• **EXTRACTED TEXT**:
>>>>>

Data show that school attendance does not necessarily lead to the acquisition of foundational skills, with 600 million children and adolescents not acquiring foundational reading and math despite the majority of those attending schools. The pandemic worsened this situation, likely resulting in 11 million more 10-year-olds lacking foundational skills.
The area of Protection from Harm also highlights continued rights violations. Though child marriage rates have fallen since the 1990s, 12 million girls annually are still married prematurely. Without change, another 100 million girls will suffer this fate by 2030. Furthermore, in the poorest countries, over 20 per cent of children are trapped in child labour, which restricts their access to education and infringes upon their rights.
Despite progress in the area of Safe and Clean Environment, over 2.2 billion people remain without safe drinking water and 3.5 billion lack safe sanitation services. Every day, over 1,000 children die before reaching their fifth birthday due to unsafe water. And diarrhoeal diseases resulting from poor drinking water, sanitation and hygiene (WASH) services result in a daily death toll of 700 children.
Finally, the area of Life Free of Poverty addresses it’s the lasting impacts of child poverty and examines access to social protection as a critical solution. Data from 83 countries show that approximately 30 per cent of children experience severe deprivation, while 15 per cent face multiple deprivations, jeopardizing their future opportunities and well-being.

<<<<<

• **TASK TO CARRY OUT**: Copy the passage on children's education, protection, environment, and poverty word for word.

Data records
>>>>>

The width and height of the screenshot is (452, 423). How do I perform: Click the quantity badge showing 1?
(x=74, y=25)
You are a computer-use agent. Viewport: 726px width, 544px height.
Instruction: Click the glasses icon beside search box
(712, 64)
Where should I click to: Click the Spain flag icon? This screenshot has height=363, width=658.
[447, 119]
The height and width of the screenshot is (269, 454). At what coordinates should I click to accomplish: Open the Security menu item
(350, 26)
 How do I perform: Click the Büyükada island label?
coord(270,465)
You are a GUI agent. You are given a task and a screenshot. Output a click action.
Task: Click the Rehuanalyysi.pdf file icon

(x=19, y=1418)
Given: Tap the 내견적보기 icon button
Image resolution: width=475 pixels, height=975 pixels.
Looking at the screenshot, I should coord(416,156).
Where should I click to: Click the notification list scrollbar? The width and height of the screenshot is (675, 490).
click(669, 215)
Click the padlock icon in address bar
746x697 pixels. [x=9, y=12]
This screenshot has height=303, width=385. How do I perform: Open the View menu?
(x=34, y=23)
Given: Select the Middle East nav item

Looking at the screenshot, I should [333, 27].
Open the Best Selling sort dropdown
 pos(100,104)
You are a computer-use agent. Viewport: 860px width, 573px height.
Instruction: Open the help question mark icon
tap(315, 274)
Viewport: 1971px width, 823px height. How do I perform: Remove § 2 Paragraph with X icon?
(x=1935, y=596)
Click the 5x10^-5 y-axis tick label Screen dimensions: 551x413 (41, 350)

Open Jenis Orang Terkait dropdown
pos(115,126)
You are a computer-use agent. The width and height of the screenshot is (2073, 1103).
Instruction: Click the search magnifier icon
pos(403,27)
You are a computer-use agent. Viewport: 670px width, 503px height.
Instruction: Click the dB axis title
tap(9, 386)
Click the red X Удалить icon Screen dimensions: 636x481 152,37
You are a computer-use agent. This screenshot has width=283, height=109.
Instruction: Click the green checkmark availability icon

<<<<<

• **EXERCISE OUTPUT**:
Data show that school attendance does not necessarily lead to the acquisition of foundational skills, with 600 million children and adolescents not acquiring foundational reading and math despite the majority of those attending schools. The pandemic worsened this situation, likely resulting in 11 million more 10-year-olds lacking foundational skills.
The area of Protection from Harm also highlights continued rights violations. Though child marriage rates have fallen since the 1990s, 12 million girls annually are still married prematurely. Without change, another 100 million girls will suffer this fate by 2030. Furthermore, in the poorest countries, over 20 per cent of children are trapped in child labour, which restricts their access to education and infringes upon their rights.
Despite progress in the area of Safe and Clean Environment, over 2.2 billion people remain without safe drinking water and 3.5 billion lack safe sanitation services. Every day, over 1,000 children die before reaching their fifth birthday due to unsafe water. And diarrhoeal diseases resulting from poor drinking water, sanitation and hygiene (WASH) services result in a daily death toll of 700 children.
Finally, the area of Life Free of Poverty addresses it’s the lasting impacts of child poverty and examines access to social protection as a critical solution. Data from 83 countries show that approximately 30 per cent of children experience severe deprivation, while 15 per cent face multiple deprivations, jeopardizing their future opportunities and well-being.